• _WHAT YOU SHOULD DO_
An exact copy of every line from the one holding "Confirm the price message with OK" to the end of the entries below is required; leave the pictures out.

• _SUPPLIED DATA_

+===+

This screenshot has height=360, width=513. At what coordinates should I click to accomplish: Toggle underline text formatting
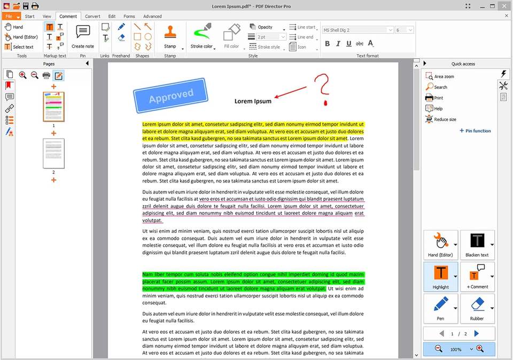pyautogui.click(x=349, y=43)
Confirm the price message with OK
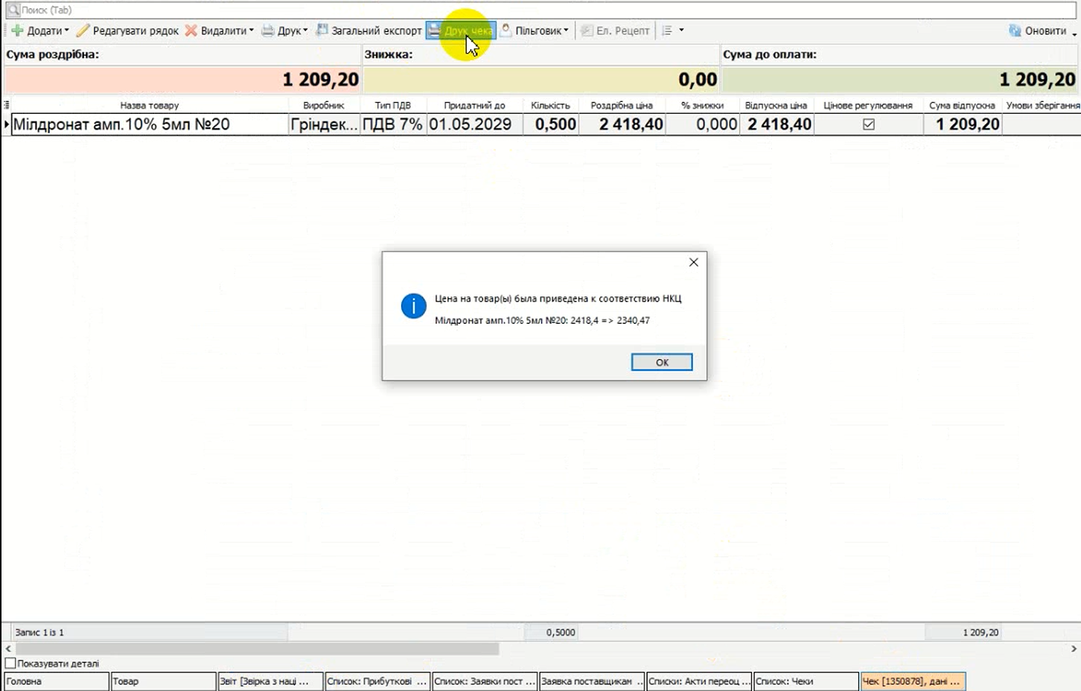Screen dimensions: 1081x691 (x=661, y=362)
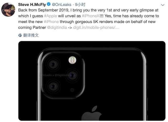Screen dimensions: 168x122
Task: Click the globe icon beside 翻译推文
Action: (20, 35)
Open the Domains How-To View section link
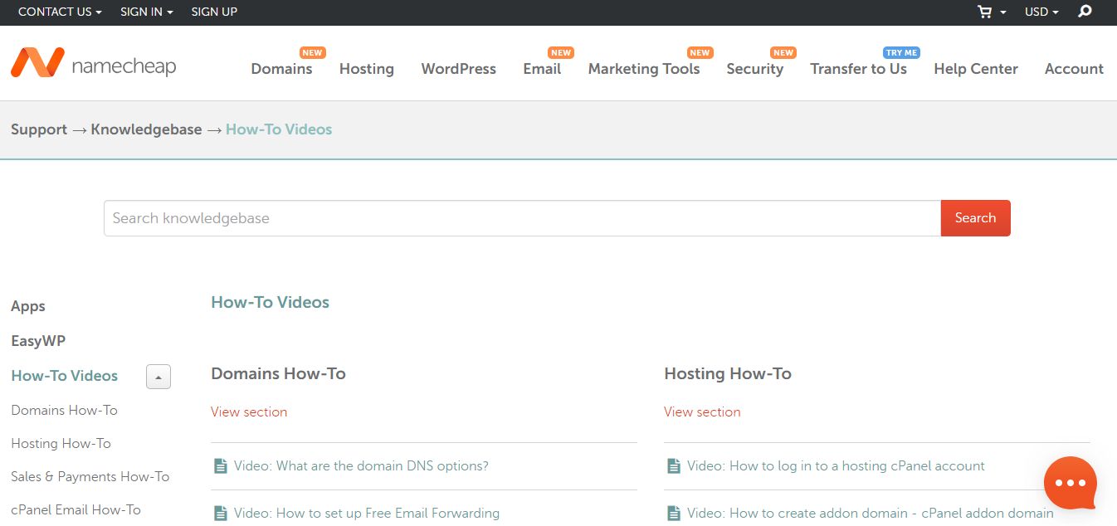 248,412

+===+

• _RESPONSE FOR THIS EXERCISE_
Confirm the price message with OK
Screen dimensions: 1081x691 (x=661, y=362)
Screen dimensions: 168x122
Task: Click the globe icon beside 翻译推文
Action: (20, 35)
Open the Domains How-To View section link
 248,412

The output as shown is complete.